Here's the complete code to get you started with Whoisfreaks and LangChain:

from langchain_mcp_adapters.client import MultiServerMCPClient
from langchain.agents import create_agent
from dotenv import load_dotenv
from composio import Composio
import asyncio
import os

load_dotenv()

async def main():
    composio = Composio(api_key=os.getenv("COMPOSIO_API_KEY"))
    
    if not os.getenv("COMPOSIO_API_KEY"):
        raise ValueError("COMPOSIO_API_KEY is not set")
    if not os.getenv("COMPOSIO_USER_ID"):
        raise ValueError("COMPOSIO_USER_ID is not set")
    
    session = composio.create(
        user_id=os.getenv("COMPOSIO_USER_ID"),
        toolkits=['whoisfreaks']
    )

    url = session.mcp.url
    
    client = MultiServerMCPClient({
        "whoisfreaks-agent": {
            "transport": "streamable_http",
            "url": url,
            "headers": {
                "x-api-key": os.getenv("COMPOSIO_API_KEY")
            }
        }
    })
    
    tools = await client.get_tools()
  
    agent = create_agent("gpt-5", tools)
    
    conversation_history = []
    
    print("Chat started! Type 'exit' or 'quit' to end the conversation.\n")
    print("Ask any Whoisfreaks related question or task to the agent.\n")
    
    while True:
        user_input = input("You: ").strip()
        
        if user_input.lower() in ['exit', 'quit', 'bye']:
            print("\nGoodbye!")
            break
        
        if not user_input:
            continue
        
        conversation_history.append({"role": "user", "content": user_input})
        print("\nAgent is thinking...\n")
        
        response = await agent.ainvoke({"messages": conversation_history})
        conversation_history = response['messages']
        final_response = response['messages'][-1].content
        print(f"Agent: {final_response}\n")

if __name__ == "__main__":
    asyncio.run(main())

Conclusion

You've successfully built a LangChain agent that can interact with Whoisfreaks through Composio's Tool Router.

Key features of this implementation:

  • Dynamic tool loading through Composio's Tool Router
  • Conversation history maintenance for context-aware responses
  • Async Python provides clean, efficient execution of agent workflows
You can extend this further by adding error handling, implementing specific business logic, or integrating additional Composio toolkits to create multi-app workflows.

How to build Whoisfreaks MCP Agent with another framework

FAQ

What are the differences in Tool Router MCP and Whoisfreaks MCP?

With a standalone Whoisfreaks MCP server, the agents and LLMs can only access a fixed set of Whoisfreaks tools tied to that server. However, with the Composio Tool Router, agents can dynamically load tools from Whoisfreaks and many other apps based on the task at hand, all through a single MCP endpoint.

Can I use Tool Router MCP with LangChain?

Yes, you can. LangChain fully supports MCP integration. You get structured tool calling, message history handling, and model orchestration while Tool Router takes care of discovering and serving the right Whoisfreaks tools.

Can I manage the permissions and scopes for Whoisfreaks while using Tool Router?

Yes, absolutely.
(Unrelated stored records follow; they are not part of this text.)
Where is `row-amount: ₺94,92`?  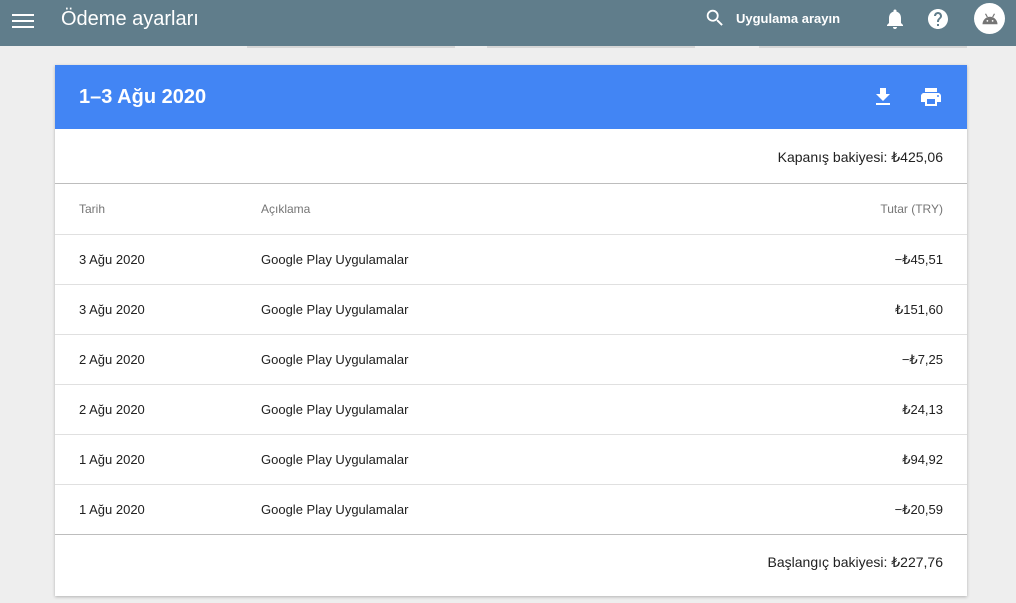
row-amount: ₺94,92 is located at coordinates (836, 460).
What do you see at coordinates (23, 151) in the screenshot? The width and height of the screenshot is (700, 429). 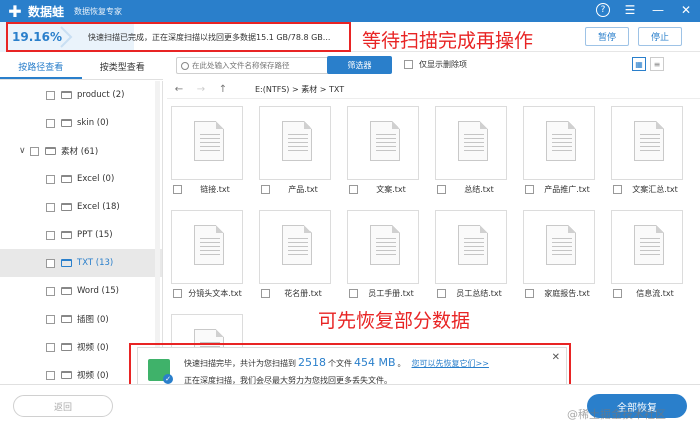 I see `chevron-down-icon: ∨` at bounding box center [23, 151].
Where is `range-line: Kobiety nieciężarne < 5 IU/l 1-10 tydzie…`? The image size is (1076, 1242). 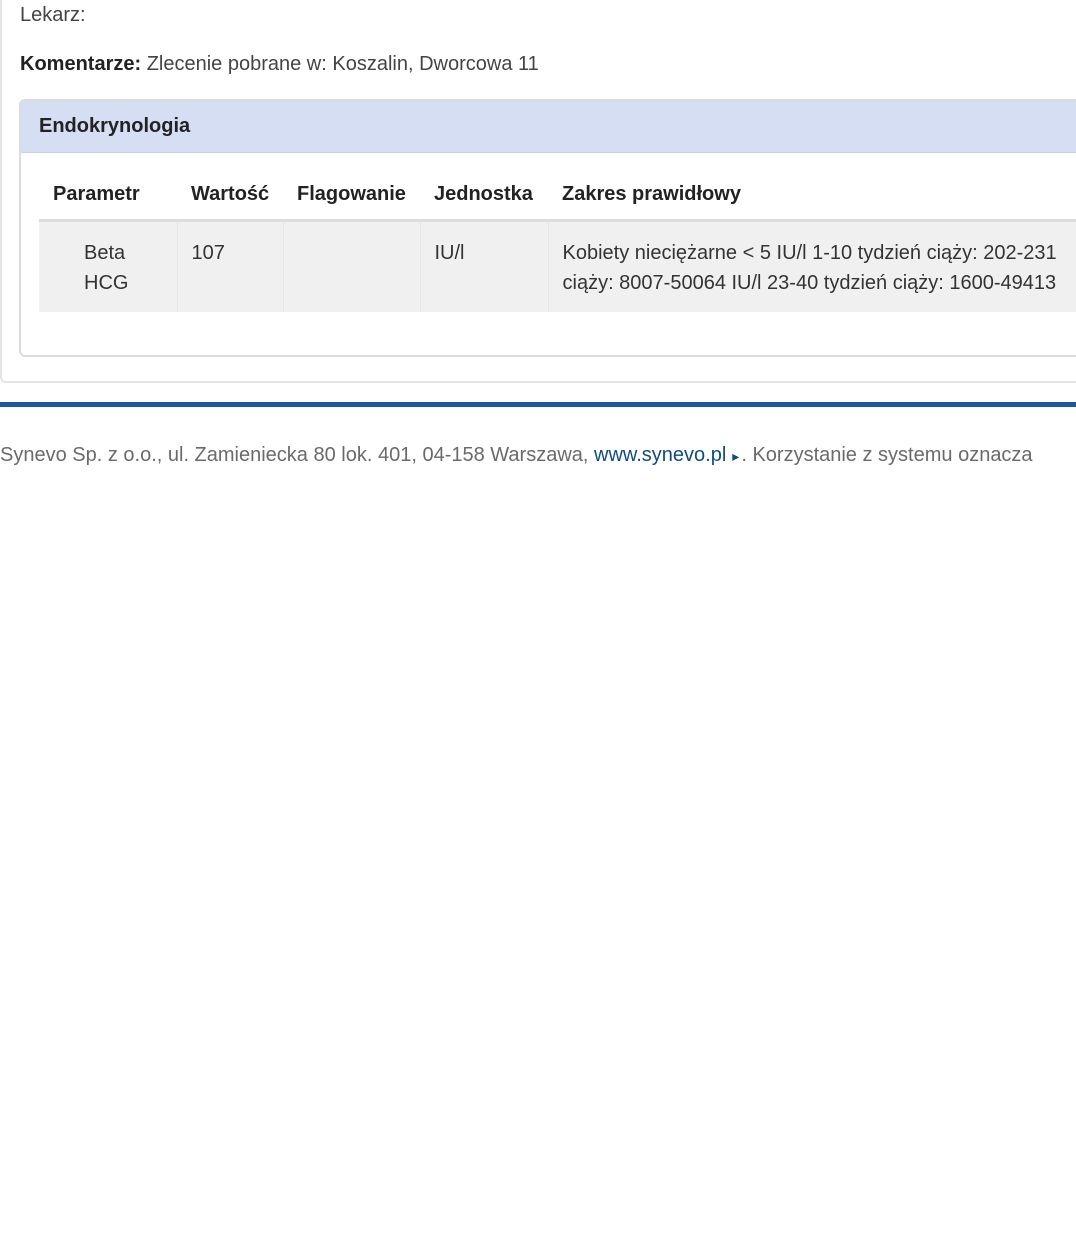
range-line: Kobiety nieciężarne < 5 IU/l 1-10 tydzie… is located at coordinates (810, 253).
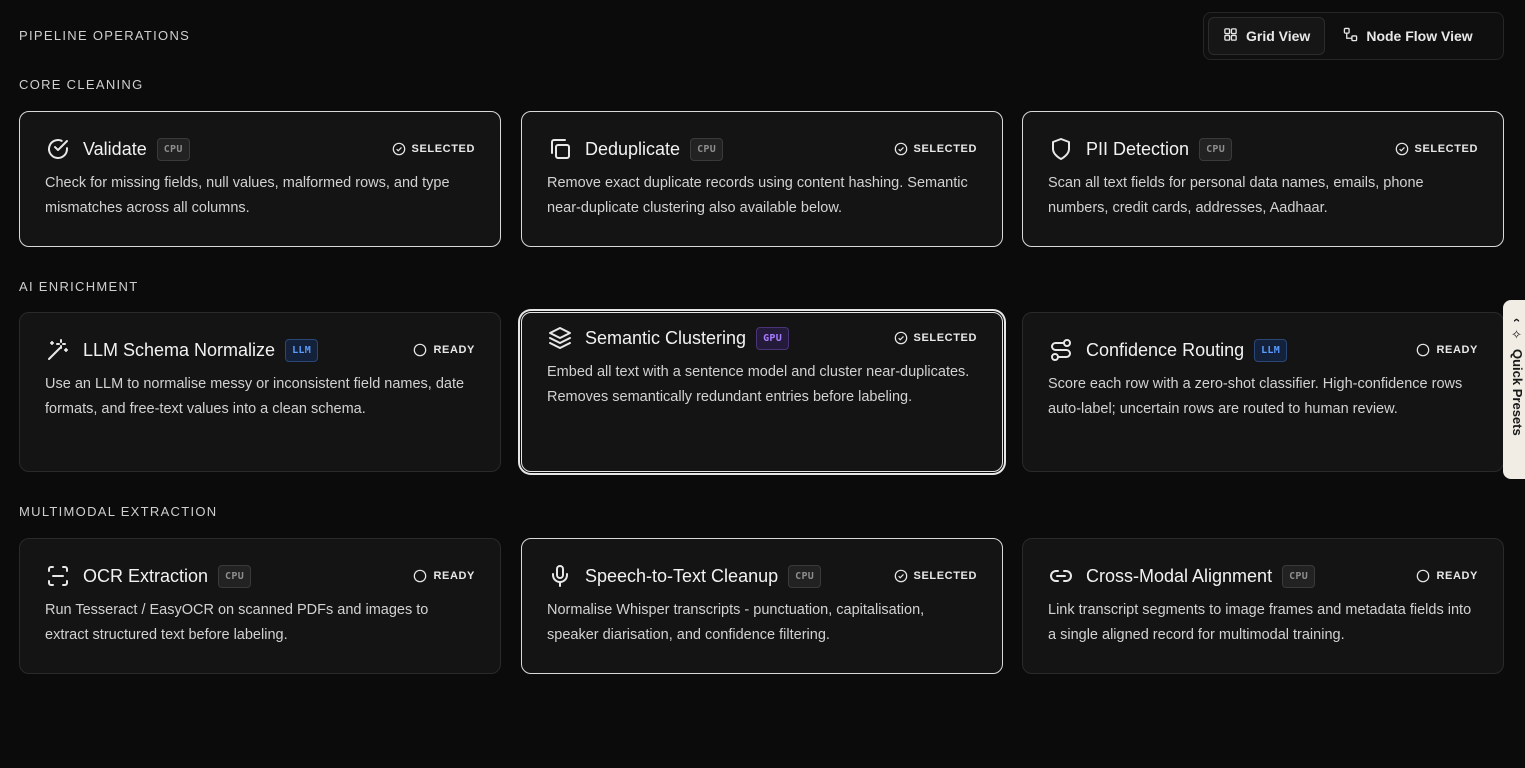 The height and width of the screenshot is (768, 1525). What do you see at coordinates (118, 512) in the screenshot?
I see `section-label-multimodal-extraction: MULTIMODAL EXTRACTION` at bounding box center [118, 512].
You can configure which Whoisfreaks scopes and actions are allowed when connecting your account to Composio. You can also bring your own OAuth credentials or API configuration so you keep full control over what the agent can do.

How safe is my data with Composio Tool Router?

All sensitive data such as tokens, keys, and configuration is fully encrypted at rest and in transit. Composio is SOC 2 Type 2 compliant and follows strict security practices so your Whoisfreaks data and credentials are handled as safely as possible.